Это он пару дней назад говорил мне, что хотя желательный взнос за поповерный завтрак — $5, но он рад любому приношению, да хоть даром, если какой бомж пожалует — что с него взять? В этом вся фишка. Таких поповерных ресторанов еще только два — на лужайке перед Jordan Pond и в Asticou Hotel, но там полакомиться этой диковинной вкуснятиной — цены чересчурные, да еще очередь отстоять, а здесь, как в Метроплитен-музее — плати, сколько хошь: вопрос совести и совестливости. В прозрачной копилке — от квотеров до долларовых банкнот с разными президентами, вплоть до чеков от доноров: кто во что горазд. Ну, не халявный ли рай! Я уж не говорю, что фирменные поповеры у Ларри Стетнера — самые вкусные, сочные, сочащиеся — лучшие. Рай и есть.
Когда до меня дошло наконец, что от меня хочет Ларри, я обалдел. Вот уж, воистину, вертиго от успехов, хотя успех его благородного дела — заслуженный, кто спорит. Бывало, сам тому свидетель, у Ларри просили автограф. Ну тут было нечто противоположное, небывалое, беспрецедентное: селебрити Ларри Стетнер обходил столики и сам предлагал посетителям свои автографы.
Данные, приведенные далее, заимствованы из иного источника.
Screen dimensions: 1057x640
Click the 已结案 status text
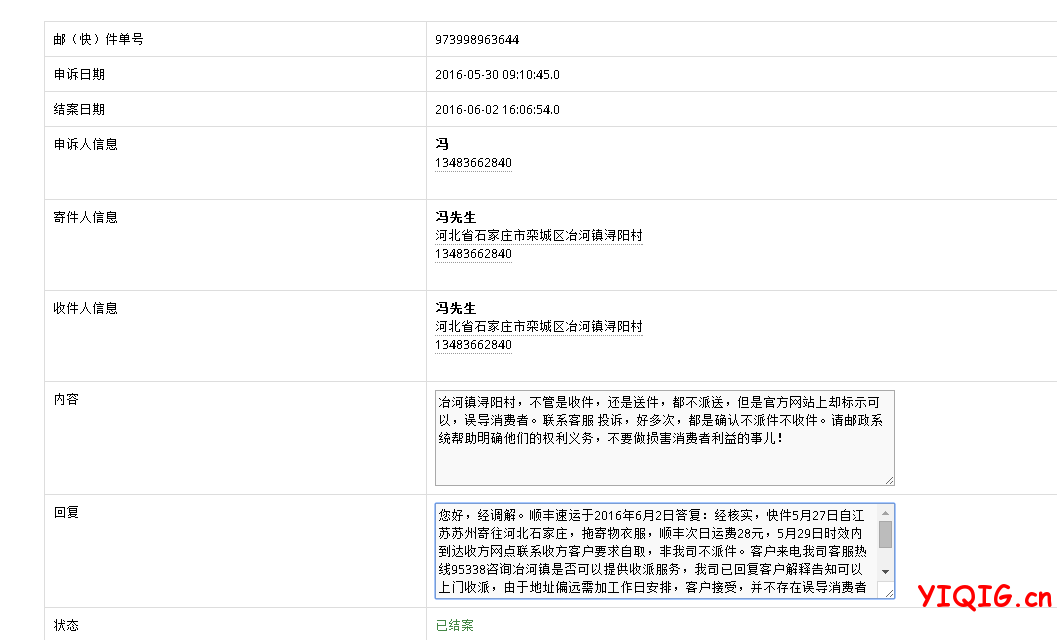click(x=454, y=626)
Наоборотное какое-то действо. Во-первых, автограф просят, а не предлагают, во-вторых, я сам обычно — на пальцах мозоли, как в детстве при мастурбации — обалдевал от этих инскриптов на моих собственных книгах, которые я не дарю, а продаю на авторских вечерах — автограф бесплатно, в-третьих, у меня даже мелькнул замысел «Романа с автографами» взамен или в продолжение моего «Романа с эпиграфами», который и так предприимчивый издатель переименовал в «Трех евреев», а изначальное название пустил в подзаголовок.
Я взял у Ларри автограф и опустил в копилку купюру с Александром Гамильтоном. Потому и расщедрился так, что растрогался на этого изумительного старичка с поехавшей крышей.
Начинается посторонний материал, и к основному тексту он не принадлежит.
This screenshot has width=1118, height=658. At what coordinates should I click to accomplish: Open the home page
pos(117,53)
От ландшафтов, от бутиков, от лобстеров, от поповеров, от пресно-соленых заплывов голова идет кругом, испытываешь восторг, упоение, экстаз, гурманствуя и дегустируя впечатления глазом, ухом, носом, языком, телом и чем-то еще сверх означенных пяти чувств, чему названия нет: третий глаз? шестое чувство? Товарный знак этого края: ели на скалах и океанские волны. Да, все сопряжено с океаном, главной здешней достопримечательностью. Свез как-то на океан помянутого уже черноморца Фазиля Искандера, который с ходу стал патриотически отрицать это живое, огромное, прекрасное и монструозное существо, доказывая мне, что отличие океана от моря чисто количественное — больше воды. И чтобы убедить меня и убедиться самому, бросился в коварные волны — и чуть не самоубился, еле выплыл, признав на собственном опыте, что количество в данном случае переходит в совсем иное качество.
А мой вечный спутник Лена Клепикова, моя прекрасная спорщица с духом противоречия по любому поводу и без оного, пресытилась на этот раз, хнычет, что déjà vu, даже океан ей осточертел — один и тот же! Тогда как для меня всякий раз другой, ни одного повтора, прилив и отлив, буря и штиль, ясный солнечный день и стелющийся с утра туман, не видно ни зги. Клод Моне написал тридцать Руанских соборов — тридцать разных пейзажей, хотя формально натура — одна и та же, но разнота света в разное время дня и года, изменчивые атмосферные явления и проч. По Спинозе: natura naturans & natura naturata. По противоположности. Для наглядности два русских примера: Левитан и Шишкин. Понятно, я приверженец первого принципа, у меня не арийское объективистское, а иудейское субъективное восприятие натуры — не сотворенная, а творящая природа. В том числе через меня, с моей помощью в качестве реципиента.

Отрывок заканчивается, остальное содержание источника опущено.